At the beginning of the week the shock announcement broke that 19 hospitals across the country are earmarked for complete closure. By Thursday, on top of the 19 hospital closures, a further eleven maternity and neonatal units across England face closure.
The affected areas where maternity services are marked to shut or move substantial distances include Lancashire and South Cumbria, West Yorkshire and Harrogate, South Yorkshire and Bassetlaw, Lincolnshire, Leicestershire and Rutland, Birmingham and Solihull, Milton Keynes, Dorset, Coventry and Warwickshire.
It has become as clear as day that the government is taking a wrecking ball to the NHS, using the Sustainability and Transformation Plans (STPs) to break up the NHS, smash up the pieces and flog each fragment to the worldwide capitalist class.
The 44 STPs, drawn up in secret, cover every hospital across the country and are a recipe for putting an end to the NHS as a nationalised service, free at the point of need. This makes the NHS the battleground within which the class struggle in this country is being fought out to the finish.
The maternity crisis is compounded by the Tories’ removal of the student nurses’ and midwives’ bursary which covered their tuition fees and some of their living expenses. As a result, the number of students applying to study to become nurses or midwives has dropped by nearly 26%.

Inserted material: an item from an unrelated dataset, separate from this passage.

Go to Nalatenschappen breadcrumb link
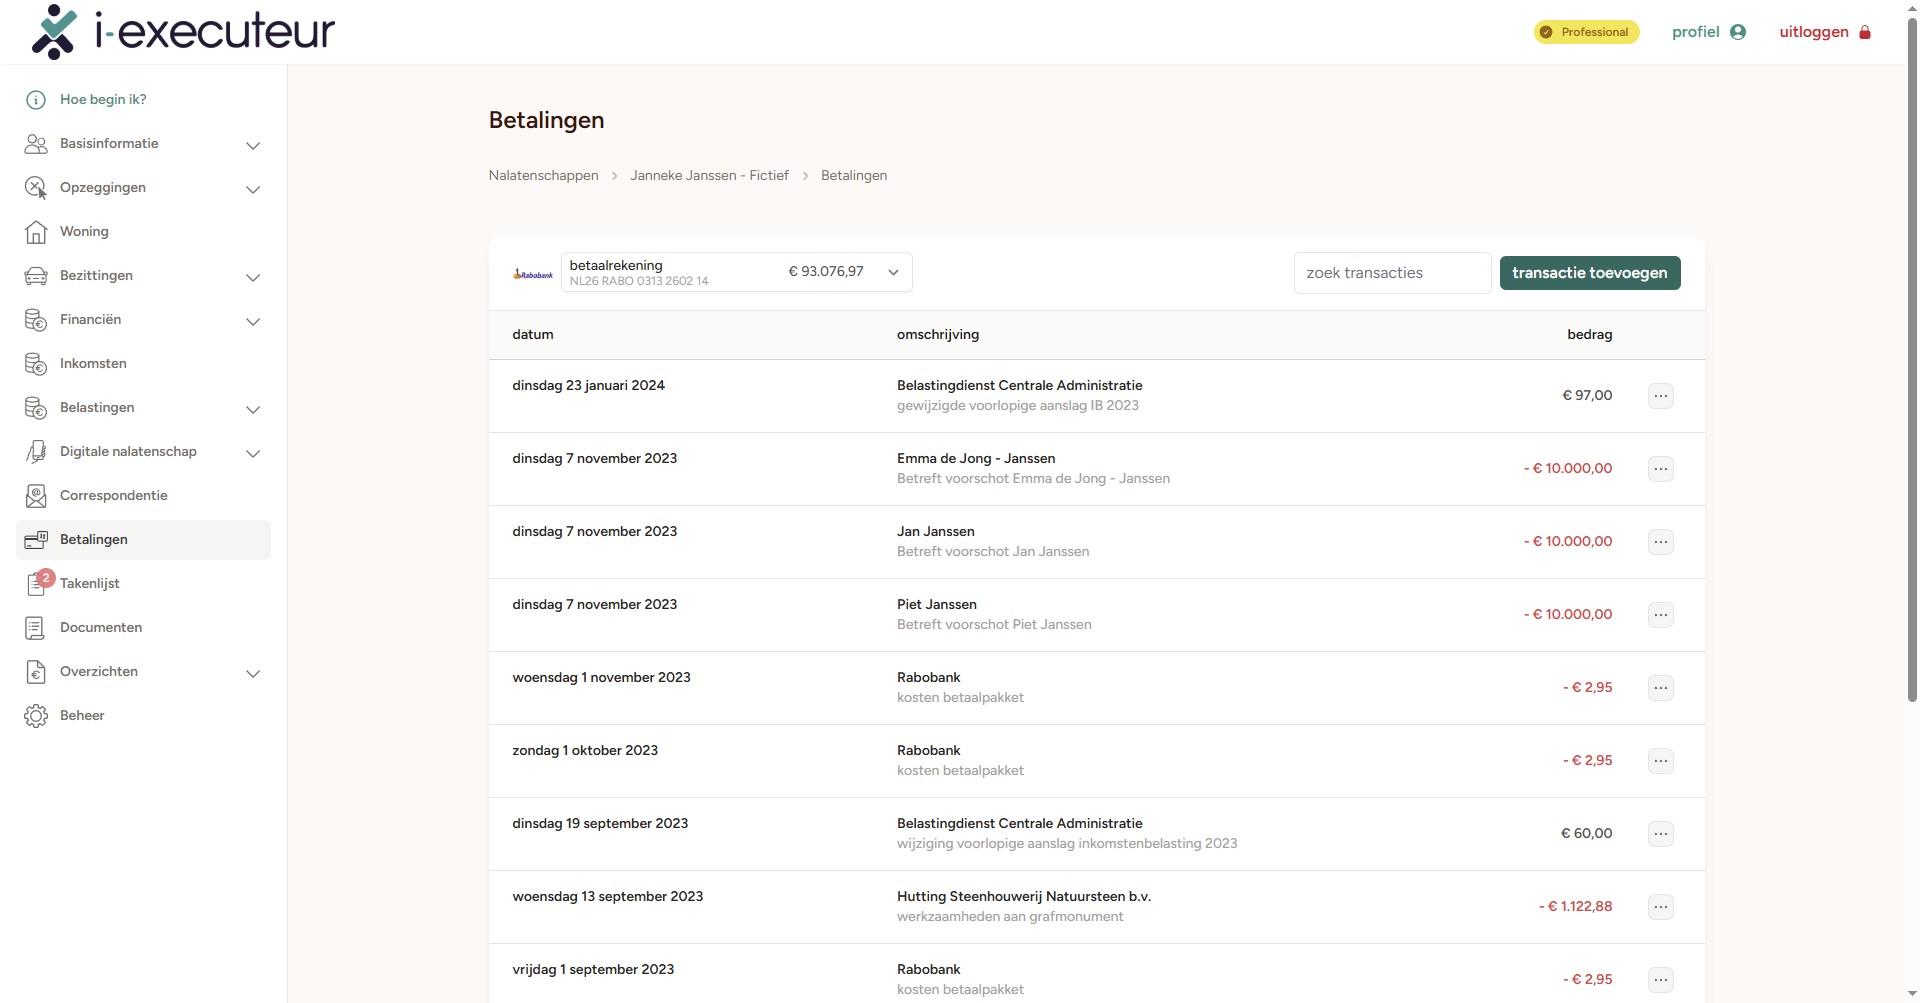Image resolution: width=1920 pixels, height=1003 pixels. coord(543,176)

This is absolutely devastating news for the NHS which is already desperately short of midwives and nurses. The next generation of nurses and midwives is being prevented from studying. The importance of maternity care is highlighted in the struggle of campaigners fighting the closure of maternity services in Lincolnshire. Plans to remove consultant-led services in Boston and ‘centralise them’ in Lincoln mean that babies’ and mothers’ lives will be at risk.

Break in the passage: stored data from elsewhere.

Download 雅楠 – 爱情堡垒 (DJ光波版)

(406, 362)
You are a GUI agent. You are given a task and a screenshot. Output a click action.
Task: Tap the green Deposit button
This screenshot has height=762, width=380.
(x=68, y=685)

Under the proposed changes, which include downgrading some local A&E services at Grantham Hospital, women with complicated pregnancies and premature babies would have to travel 35 miles to Lincoln for care.
Alison Marriott, whose two-and-a-half-year-old daughter was born prematurely at Pilgrim Hospital Boston’s maternity unit, said: ‘Without the doctors and nurses who were there, my daughter wouldn’t have survived. My daughter was born floppy and blue, not breathing. She needed to be on a ventilator and without that she wouldn’t have survived. She had to be delivered in 15 minutes to save her life and that also saved her from brain damage. So she’s a happy, healthy child. We mustn’t lose the unit here. There will be too many babies that will be lost.’

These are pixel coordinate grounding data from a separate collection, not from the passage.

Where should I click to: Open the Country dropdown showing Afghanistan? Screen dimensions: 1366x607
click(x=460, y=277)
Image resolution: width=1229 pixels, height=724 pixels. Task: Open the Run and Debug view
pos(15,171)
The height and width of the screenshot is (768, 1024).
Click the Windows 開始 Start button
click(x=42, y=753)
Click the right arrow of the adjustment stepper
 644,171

The closure of eleven maternity departments on top of 19 entire hospitals will mean the loss of life on an unprecedented scale. These are life and death questions and the STP plans must be stopped at all costs. The Tory government is attempting to drive the working class back to the bad old days, pre-1948 where if you were poor and sick you died.
Childhood diseases like rickets, polio and scurvy were common and many children died before they reached their teenage years. Workers were lucky to live past their forties with tuberculosis, cholera and typhoid rife.
The working class did not fight tooth and nail to establish a world class health service, free at the point of need, to stand by and watch it be smashed to pieces. Last Saturday at the well-attended All Trades Unions Alliance conference, a resolution was voted for unanimously.
The resolution states: ‘This Conference must give a lead in the struggle to defend the NHS and stop it being destroyed by this Tory government … Trade union organised occupations and a general strike are the only way to save our NHS and save our services, by bringing down the Tories and bringing in a workers government and socialism.’
This resolution makes it absolutely crystal clear that protest is not enough. A general strike to bring the Tories down is the only way to defend the NHS. There is no other way. This resolution must be fought for and carried out to the letter.